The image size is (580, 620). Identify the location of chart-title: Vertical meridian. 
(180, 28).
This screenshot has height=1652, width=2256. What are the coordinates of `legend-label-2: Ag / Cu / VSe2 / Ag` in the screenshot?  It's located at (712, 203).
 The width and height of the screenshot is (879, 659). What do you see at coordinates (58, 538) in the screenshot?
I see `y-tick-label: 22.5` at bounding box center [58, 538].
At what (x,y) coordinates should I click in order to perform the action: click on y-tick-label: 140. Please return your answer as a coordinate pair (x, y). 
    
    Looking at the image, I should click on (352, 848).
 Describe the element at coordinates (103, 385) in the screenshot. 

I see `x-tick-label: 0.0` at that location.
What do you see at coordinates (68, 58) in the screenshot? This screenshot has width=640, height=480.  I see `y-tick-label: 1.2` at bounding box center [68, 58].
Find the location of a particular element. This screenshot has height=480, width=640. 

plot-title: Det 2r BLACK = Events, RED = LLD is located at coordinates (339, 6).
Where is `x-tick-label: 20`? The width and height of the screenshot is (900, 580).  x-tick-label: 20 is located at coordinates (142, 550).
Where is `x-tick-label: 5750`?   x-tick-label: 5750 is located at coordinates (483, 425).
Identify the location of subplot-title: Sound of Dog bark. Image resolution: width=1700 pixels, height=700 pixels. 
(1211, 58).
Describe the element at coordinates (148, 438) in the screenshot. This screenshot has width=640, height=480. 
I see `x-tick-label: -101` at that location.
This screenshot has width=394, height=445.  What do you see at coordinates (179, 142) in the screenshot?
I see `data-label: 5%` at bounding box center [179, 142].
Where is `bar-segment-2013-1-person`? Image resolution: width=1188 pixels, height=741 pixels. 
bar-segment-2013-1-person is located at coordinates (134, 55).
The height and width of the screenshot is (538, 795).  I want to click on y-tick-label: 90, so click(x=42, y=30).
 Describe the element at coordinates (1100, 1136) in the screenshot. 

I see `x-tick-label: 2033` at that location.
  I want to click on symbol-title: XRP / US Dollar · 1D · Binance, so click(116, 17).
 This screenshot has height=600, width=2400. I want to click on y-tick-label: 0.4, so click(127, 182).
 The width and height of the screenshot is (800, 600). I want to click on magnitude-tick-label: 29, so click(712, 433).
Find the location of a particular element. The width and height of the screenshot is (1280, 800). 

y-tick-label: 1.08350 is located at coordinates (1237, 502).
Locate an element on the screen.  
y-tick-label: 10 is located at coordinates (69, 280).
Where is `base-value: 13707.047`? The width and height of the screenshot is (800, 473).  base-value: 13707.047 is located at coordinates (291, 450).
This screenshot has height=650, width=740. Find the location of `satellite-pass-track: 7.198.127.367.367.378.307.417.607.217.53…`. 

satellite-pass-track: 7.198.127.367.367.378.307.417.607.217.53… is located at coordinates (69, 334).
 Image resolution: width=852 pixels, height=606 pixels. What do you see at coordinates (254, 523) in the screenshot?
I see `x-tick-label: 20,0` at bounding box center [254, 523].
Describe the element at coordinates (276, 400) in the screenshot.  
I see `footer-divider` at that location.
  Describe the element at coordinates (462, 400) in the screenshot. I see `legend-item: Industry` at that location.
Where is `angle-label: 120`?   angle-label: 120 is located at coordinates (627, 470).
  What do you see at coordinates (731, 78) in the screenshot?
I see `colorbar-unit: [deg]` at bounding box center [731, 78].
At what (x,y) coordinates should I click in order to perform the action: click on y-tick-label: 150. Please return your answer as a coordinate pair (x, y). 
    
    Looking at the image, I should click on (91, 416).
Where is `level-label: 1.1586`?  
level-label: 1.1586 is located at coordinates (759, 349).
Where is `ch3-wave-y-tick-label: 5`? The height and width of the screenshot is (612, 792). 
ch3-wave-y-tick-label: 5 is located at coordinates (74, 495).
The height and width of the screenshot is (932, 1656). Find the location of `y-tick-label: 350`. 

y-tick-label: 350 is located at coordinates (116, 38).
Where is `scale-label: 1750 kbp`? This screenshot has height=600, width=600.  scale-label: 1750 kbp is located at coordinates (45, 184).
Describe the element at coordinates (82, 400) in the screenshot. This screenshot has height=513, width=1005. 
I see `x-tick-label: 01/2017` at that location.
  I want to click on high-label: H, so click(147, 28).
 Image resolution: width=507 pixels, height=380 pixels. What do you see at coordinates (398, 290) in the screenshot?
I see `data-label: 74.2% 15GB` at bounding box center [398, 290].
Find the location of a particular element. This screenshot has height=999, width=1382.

--

**Work to be completed**: Rewrite the part that opens with the line containing "Locate an element on the screen." and closes with the line containing "center [254, 523].", putting "item" in place of "element" and changing nothing else. Return only those lines.

**Written response**:
Locate an item on the screen.  
y-tick-label: 10 is located at coordinates (69, 280).
Where is `base-value: 13707.047`? The width and height of the screenshot is (800, 473).  base-value: 13707.047 is located at coordinates (291, 450).
This screenshot has height=650, width=740. Find the location of `satellite-pass-track: 7.198.127.367.367.378.307.417.607.217.53…`. 

satellite-pass-track: 7.198.127.367.367.378.307.417.607.217.53… is located at coordinates (69, 334).
 Image resolution: width=852 pixels, height=606 pixels. What do you see at coordinates (254, 523) in the screenshot?
I see `x-tick-label: 20,0` at bounding box center [254, 523].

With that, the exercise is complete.